# Please pray for me



## Bibu (Jun 3, 2010)

I haven't been around in about a week because I have been fairly sick. I went to our hospital's Urgent Care last night because my pain became unbearable. I have swollen lymph nodes on the right side of my neck that continue to swell and get bigger, harder and much more painful. They have taken over the muscle in my neck making it hard to move my neck and much less sleep at night. Last night they weren't exactly able to figure out what is causing so tomorrow I have a whole other round of tests awaiting me. My blood tests seem perfectly in the normal range but my body tells me there is something wrong because I get fatigues very easily.
Please pray for my exams tomorrow as I have no idea what to expect.
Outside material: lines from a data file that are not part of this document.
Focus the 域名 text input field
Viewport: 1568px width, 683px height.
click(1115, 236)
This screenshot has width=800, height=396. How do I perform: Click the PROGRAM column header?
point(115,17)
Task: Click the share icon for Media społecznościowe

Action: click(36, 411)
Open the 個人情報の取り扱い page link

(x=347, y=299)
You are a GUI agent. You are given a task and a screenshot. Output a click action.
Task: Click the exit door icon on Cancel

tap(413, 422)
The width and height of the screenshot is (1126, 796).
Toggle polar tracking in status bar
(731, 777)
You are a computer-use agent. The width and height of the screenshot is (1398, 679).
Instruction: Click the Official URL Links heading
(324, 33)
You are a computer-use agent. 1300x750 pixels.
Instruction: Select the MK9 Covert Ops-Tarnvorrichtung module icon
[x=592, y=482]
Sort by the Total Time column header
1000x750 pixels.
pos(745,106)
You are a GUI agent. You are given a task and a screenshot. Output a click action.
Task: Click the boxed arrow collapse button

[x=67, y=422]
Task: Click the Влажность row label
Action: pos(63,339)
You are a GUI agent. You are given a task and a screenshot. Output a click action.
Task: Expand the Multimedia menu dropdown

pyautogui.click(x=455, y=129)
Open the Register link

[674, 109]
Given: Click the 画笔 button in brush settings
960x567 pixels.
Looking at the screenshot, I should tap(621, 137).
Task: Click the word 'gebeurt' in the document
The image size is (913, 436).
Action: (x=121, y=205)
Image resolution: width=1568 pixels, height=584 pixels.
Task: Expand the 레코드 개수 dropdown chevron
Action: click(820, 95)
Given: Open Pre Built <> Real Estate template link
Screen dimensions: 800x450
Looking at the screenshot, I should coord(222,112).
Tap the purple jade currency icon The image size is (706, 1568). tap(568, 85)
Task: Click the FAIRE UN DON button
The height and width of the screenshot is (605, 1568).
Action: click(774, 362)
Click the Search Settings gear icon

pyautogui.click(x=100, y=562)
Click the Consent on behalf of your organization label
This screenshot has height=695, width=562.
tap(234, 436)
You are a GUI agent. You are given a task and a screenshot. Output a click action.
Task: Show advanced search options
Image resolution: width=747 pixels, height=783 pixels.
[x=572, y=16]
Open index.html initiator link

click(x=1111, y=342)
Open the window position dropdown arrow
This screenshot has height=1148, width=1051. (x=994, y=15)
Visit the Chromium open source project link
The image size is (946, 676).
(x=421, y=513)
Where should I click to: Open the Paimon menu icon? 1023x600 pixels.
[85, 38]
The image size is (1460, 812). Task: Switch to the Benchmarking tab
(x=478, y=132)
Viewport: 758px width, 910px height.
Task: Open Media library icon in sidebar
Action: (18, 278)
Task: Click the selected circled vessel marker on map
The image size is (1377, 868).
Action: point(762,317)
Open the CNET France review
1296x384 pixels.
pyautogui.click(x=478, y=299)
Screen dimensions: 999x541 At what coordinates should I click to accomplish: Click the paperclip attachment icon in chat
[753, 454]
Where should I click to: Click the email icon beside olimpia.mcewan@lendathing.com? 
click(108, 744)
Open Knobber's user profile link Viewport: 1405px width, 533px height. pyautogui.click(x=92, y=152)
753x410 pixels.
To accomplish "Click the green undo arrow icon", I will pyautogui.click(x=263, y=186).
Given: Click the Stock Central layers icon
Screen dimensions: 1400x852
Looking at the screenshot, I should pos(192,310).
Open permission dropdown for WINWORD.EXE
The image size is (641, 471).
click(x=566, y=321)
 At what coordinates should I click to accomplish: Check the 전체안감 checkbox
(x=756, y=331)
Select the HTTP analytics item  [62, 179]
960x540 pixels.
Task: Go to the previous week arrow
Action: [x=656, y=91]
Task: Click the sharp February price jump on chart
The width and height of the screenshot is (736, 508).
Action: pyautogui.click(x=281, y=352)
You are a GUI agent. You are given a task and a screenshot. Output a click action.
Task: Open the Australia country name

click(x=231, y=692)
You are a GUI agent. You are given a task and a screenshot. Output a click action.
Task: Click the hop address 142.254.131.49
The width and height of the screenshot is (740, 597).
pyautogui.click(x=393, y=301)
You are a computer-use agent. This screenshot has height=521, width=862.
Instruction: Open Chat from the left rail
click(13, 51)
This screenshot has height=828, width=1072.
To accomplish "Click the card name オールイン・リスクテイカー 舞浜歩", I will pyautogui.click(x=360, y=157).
Thanfully Bibu has been by my side all day everyday and this makes things so much better. I can't imagine what it would have been like without his love and his permanent bond.


----------



## Lacie's Mom (Oct 11, 2006)

Cory -- that sounds serious and painful. Sending lots of prayers your way that it's something simple and that you're feeling much better very soon.


----------



## chichi (Apr 12, 2007)

:grouphug::grouphug:Oh Cory, sorry you have been so sick.I sure hope it is nothing serious.Hopefully the tests will get to the bottom of this. Sending prayers and hope you feel better.


----------



## KAG (Jun 1, 2006)

My heart and prayers are with you, Cory.
xoxoxoxoxoxoxoxo


----------



## kathym (Aug 5, 2006)

Prayers coming your way for a complete recovery ..


----------



## silverhaven (Sep 6, 2009)

So sorry Cory,  rayer: hope you get better soon


----------



## Snowbody (Jan 3, 2009)

Cory - I'm so sorry that you are in pain and going thru this. I'm sending prayers to you and hoping they can figure this out quickly and you can get some relief. I know that Bibu must be glued to you knowing something is very wrong. Just wondering -- you didn't get bitten by anything like a spider or tick on your neck, did you? I hope you get some answers. Let us know and you'll be in our thoughts. :hugging:


----------



## munchkn8835 (May 23, 2010)

Cory, you will definitely be in my prayers. Please keep us posted.


----------



## revakb2 (Sep 8, 2006)

I am praying that the doctor will be able to figure out what is wrong and fix it quickly.


----------



## Katkoota (Feb 18, 2006)

Sending u tones of prayers, Cory (((hugs)))


----------



## mommatee (Jul 20, 2010)

So sorry you are not feeling well. I will definitely keep you in my thoughts and prayers!


----------



## maggieh (Dec 16, 2007)

Thinking of you and praying for a quick diagnosis and recovery.


----------



## edelweiss (Apr 23, 2010)

Cory, please ask (insist) that you be checked for mono. There is a snap (quick) test & one for later---if possible have the later one done depending on how long you have had fatigue. Do you notice a cycle where you feel better part of the day & worse again? 
Sending up prayers for a speedy recovery. 
Do rest. That is critical regardless of the cause. Something is going on here.:wub:


----------



## CeeCee's Mom (Sep 14, 2006)

I am so sorry you are feeling so bad. Hopefully they will get to the bottom of it with more test.........Please rest and it does sound like mono. My daughter had it in high school and they thought she had leukemia at first.....Please keep us informed and I will say prayers for you.:wub:


----------



## Bailey&Me (Mar 8, 2010)

Oh Cory, I'm so sorry to hear you've been so sick and have been in so much pain  I hope that it's nothing serious and that you feel better very soon!


----------



## Snowbody (Jan 3, 2009)

Thinking of you today Cory. :grouphug:


----------



## CharmingDior (May 19, 2011)

*A Prayer for YOU!*

The bible says:
For where two or three are gathered together in my name, there am I in the midst of them. (Matthews 18:20 KJV) 

It also says:
But he [was] wounded for our transgressions, [he was] bruised for our iniquities: the chastisement of our peace [was] upon him; and with his stripes we are healed. (Isaiah 53:5 KJV)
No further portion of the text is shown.